Il paraissait pourtant contradictoire qu’une clause qui vise à couvrir les cas d’épidémies ou de maladies contagieuses puisse prévoir un cas d’exclusion lorsqu’un autre établissement sur le même département est concerné.
Récemment, la Cour de cassation s’est prononcée en faveur de l’inopposabilité d’une clause d’exclusion prévue dans un contrat d’assurance AXA dont la rédaction présentait des ambiguïtés (Cass. 2e civ., 25 janv. 2024, n° 22-14.739).
En l’espèce, la clause prévoyait que « demeure toutefois exclue :
- La fermeture consécutive à une fermeture collective d’établissements dans une même région ou sur le plan national,
- Lorsque la fermeture est la conséquence d’une violation volontaire à la réglementation, de la déontologie ou des usages de la profession ».
La question soulevée en l’espèce était de savoir si une telle clause pouvait être considérée comme formelle au sens de l’article L. 113-1 du Code des assurances.
La Cour d’appel de Nîmes avait jugé la clause comme formelle, considérant que l’absence d’emploi du mot « et » entre les deux cas d’exclusion démontre que ceux-ci ne sont pas cumulatifs, et que le seul emploi du verbe « demeure » au singulier ne permet pas de dire que la clause n’est pas formelle puisque chacun des cas d’exclusion pouvait être examiné distinctement, s’agissant de situations distinctes (CA Nîmes, 6 avril 2022, n°21/01870).
La Cour de cassation casse finalement l’arrêt de la Cour d’appel sur ce point, en rappelant tout d’abord qu’« une clause d’exclusion n’est pas formelle lorsqu’elle ne se réfère pas à des critères précis et nécessite interprétation ».
En l’espèce, la Cour de cassation a considéré que l’emploi de la conjonction de coordination « lorsque » dans la clause d’exclusion rendait la clause ambigüe, et par conséquent non formelle :
« En statuant ainsi, alors que la clause d’exclusion précitée, rendue ambiguë par l’usage de la conjonction de subordination « lorsque », nécessitait interprétation, de sorte qu’elle n’était pas formelle, la cour d’appel a violé le texte susvisé. »

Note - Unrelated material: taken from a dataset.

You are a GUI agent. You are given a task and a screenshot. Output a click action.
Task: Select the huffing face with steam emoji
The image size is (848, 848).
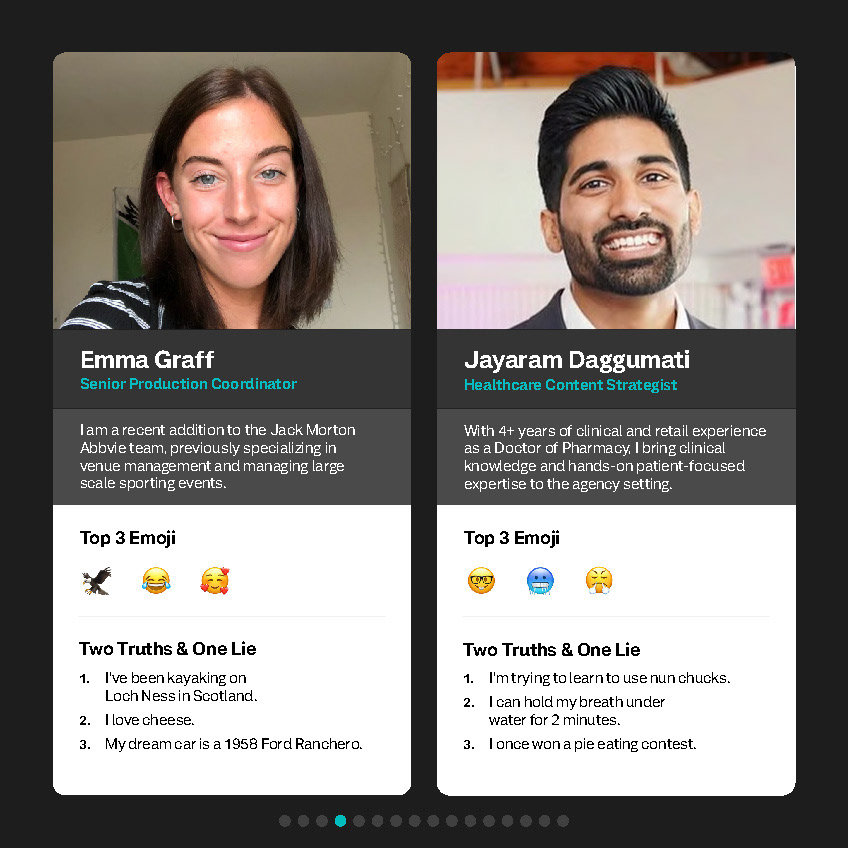pyautogui.click(x=599, y=581)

Par cet arrêt, la Cour de cassation sanctionne donc l’imprécision et le manque de clarté de la clause d’exclusion prévue au contrat, la rendant inopposable à l’assuré et lui permettant dès lors de voir ses pertes d’exploitation découlant de la fermeture administrative imposée lors de la crise sanitaire prises en charge par son assureur.
Cependant, cette prise en charge par l’assureur n’est possible que dans le cas où le contrat couvre les pertes d’exploitation pour cause de fermeture administrative de l’assuré.

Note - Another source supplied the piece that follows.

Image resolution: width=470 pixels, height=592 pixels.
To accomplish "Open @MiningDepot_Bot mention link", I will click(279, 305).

En effet, dans deux arrêts du 7 mai 2024, la Cour d’appel d’Angers a écarté la prise en charge des pertes d’exploitation subies par l’assuré du fait de la fermeture imposée de l’établissement lors de la crise sanitaire car le contrat souscrit en l’espèce ne couvrait que le cas de pertes d’exploitation consécutives à un dommage aux biens (Cour d’appel d’Angers, Chambre A – Commerciale, 7 mai 2024, n° 21/01749, n°22/01581).
La Cour d’appel a jugé dans ce cas que :
« La perte d’exploitation qui est garantie est soit consécutive à un dommage aux biens de l’assuré, immeuble ou meuble (qu’il s’agisse d’un bien corporel ou incorporel), soit consécutive à un dommage aux biens de tiers, ce qui est le cas lorsqu’elle est consécutive à un dommage matériel survenu dans les locaux des fournisseurs ou clients.

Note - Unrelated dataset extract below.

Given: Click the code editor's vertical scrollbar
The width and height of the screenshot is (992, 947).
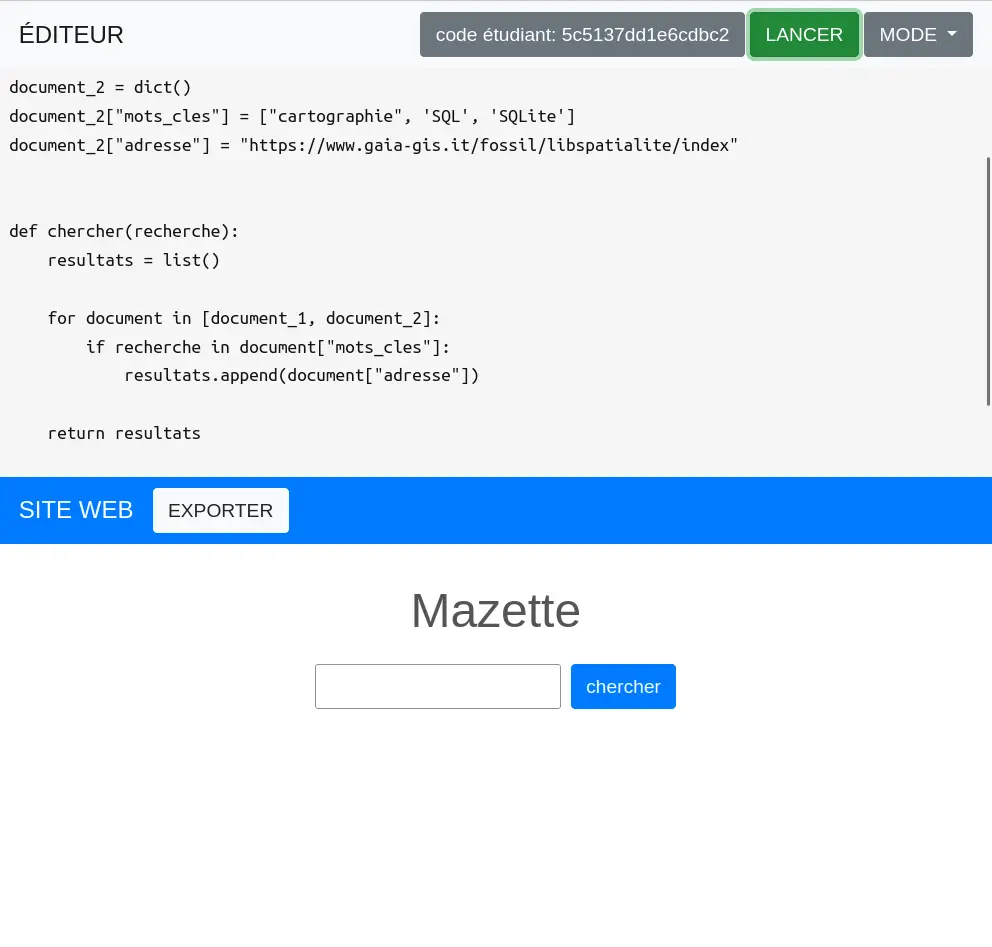Looking at the screenshot, I should coord(988,280).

N’invoquant aucun de ces cas, la perte d’exploitation dont il est demandé l’indemnisation n’est pas garantie par le contrat. »
La Cour d’appel rappelle ici que la prise en charge des pertes d’exploitation découlant de la fermeture administrative de l’établissement implique que l’assuré ait souscrit à une assurance couvrant de telles pertes.
Pour conclure, il apparaît que la question de la prise en charge des pertes d’exploitation pour cause de fermeture administrative lors de la crise sanitaire est tranchée par les juges en considération de la rédaction des contrats, aussi bien quant aux garanties expressément couvertes par le contrat, qu’à la rédaction des clauses d’exclusion qui doivent respecter les conditions de l’articles L.113-1 du Code des assurances pour être valablement opposables aux assurés.